1Department of Anthropology, University of New Mexico, Albuquerque, NM 87131, 2Division of Epidemiology and Biostatistics, Department of Internal Medicine and University of New Mexico Cancer Center, University of New Mexico, Albuquerque, NM 87131
Friday 5:00-5:15, Parlors
We examined population genetic substructure among New Mexican Hispanics (NMH) to further our understanding of the admixture process and its health and social implications. Our data consisted of 251 microsatellite loci assayed in 103 NMH in the Cancer Genetics Network (NCIU24 CA78174, PI Marianne Berwick) and in 29 French and 25 Mexican Pima from the CEPH-HDGP. We used maximum likelihood methods to estimate European and Native American ancestry proportions in the NMH individuals.
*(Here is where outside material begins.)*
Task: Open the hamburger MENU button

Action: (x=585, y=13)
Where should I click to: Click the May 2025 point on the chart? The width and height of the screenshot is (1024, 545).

For each NMH, we tested three null hypotheses: 1) genetic ancestry is 100% European, 2) genetic ancestry is 0% European, and 3) genetic ancestry is 76% European (average for NMH sample). The mean European ancestry estimate of 76% is higher than that reported for any other Hispanic population in the U.S. and Mexico (published averages range from 38-63%). We rejected Hypotheses 1 and 2 for all 103 individuals. We rejected Hypothesis 3 for 20 of 103 individuals. Ten of these 20 exceeded the population average, while ten fell below the population average. This result rules out a simple, one-time admixture event in New Mexico. Six of the ten who exceeded the average reported one non-Hispanic White parent, while eight of the ten who fell below the average self-identified as ‘Mexican’. These results provide a window into the types of population processes that shape human biological diversity, and they attest to the ephemeral nature of ethnic identity and the heterogeneous nature of Hispanic populations at both the between- and within-group level.